The Trauma Pak Pro, a Life Saving Kit for Major Wounds

trauma pak proThe other day I received a small lightweight  8 ounce first aid kit called the Trauma Pak Pro from Adventure Medical.   This kit is design to handle life-threatening situations such as a bullet wound or other serious bleeding.  The kit appears to have been designed for military and police use in tactical situations and is compatible with Molle systems.

The Trauma Pak Pro is designed to be used for the care of one major injury, since it is small and carries a limited amount of supplies.

The Trauma Pak Pro contains the following items

  • 1 – QuikClot Sport 25g
  • 1 – SWAT-TTM Tourniquet
  • 1 – Gloves, Nitrile (Pair), Hand Wipe & Disposal Bag
  • 1 – Trauma Pad, 5″ x 9″ Duct Tape:
  • 1 – Duct Tape, 2″ x 26″ Medical Instructions:
  • 1 – Trauma Response Instructions

QuikClot, this product stops bleeding if used according to instructions.  This is the newly formulated product and does not cause burning like the old ones.  QuikClot is a bit expensive and a little messy, so don’t go using it for everyday cuts.  Most bleeding can be controlled by direct pressure.

The SWAT-Tourniquet is basically a large rubber band that is designed for ease of application.  It can be applied with one hand.  The advantages of this design allow it to be used to control extremity bleeding higher into the groin and armpit than most other tourniquets.

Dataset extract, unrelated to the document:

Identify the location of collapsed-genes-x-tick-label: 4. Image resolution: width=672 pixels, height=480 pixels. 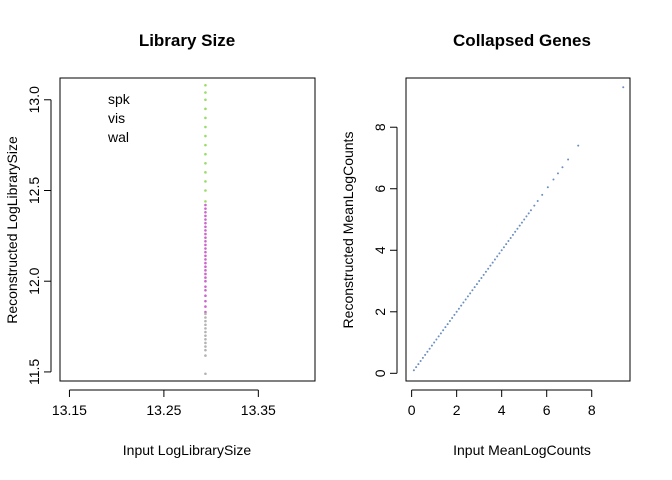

The duct tape is an excellent product for hold dressing in place in the field.  One of the trauma nurses on the local rescue helicopter tells me that they carry rolls of duct tape.  As well as using it to hold dressing in place, they use it to stabilize injuries.  The duct tape in the Trauma Pak Pro is only 26 inches long which is enough to hold a dressing in place.

The case that the kit comes in is well made and easy to attach to your field gear.  This would be a great kit for hunters, military and law enforcement professionals and rescue teams.

I discussed the kit with a friend who is involved with a local fire department and is part of a rescue unit.  He is very experienced and looked the kit over and only had one suggestion.  He said he would add a second package of QuikClot for through and through wounds.  I tried putting a second package of QuikClot into the case and you can squeeze it in, but it becomes hard to close.  If you decide to do this, I suggest that you consider using a ranger band to keep it from accidentally opening.

The kit lists for $50.00 on the Adventure Medical site, but can found on Amazon for under $40.  You can put your own together for less money, but if you want one ready to go, in a good case that will readily attach to your gear, I can recommend this one.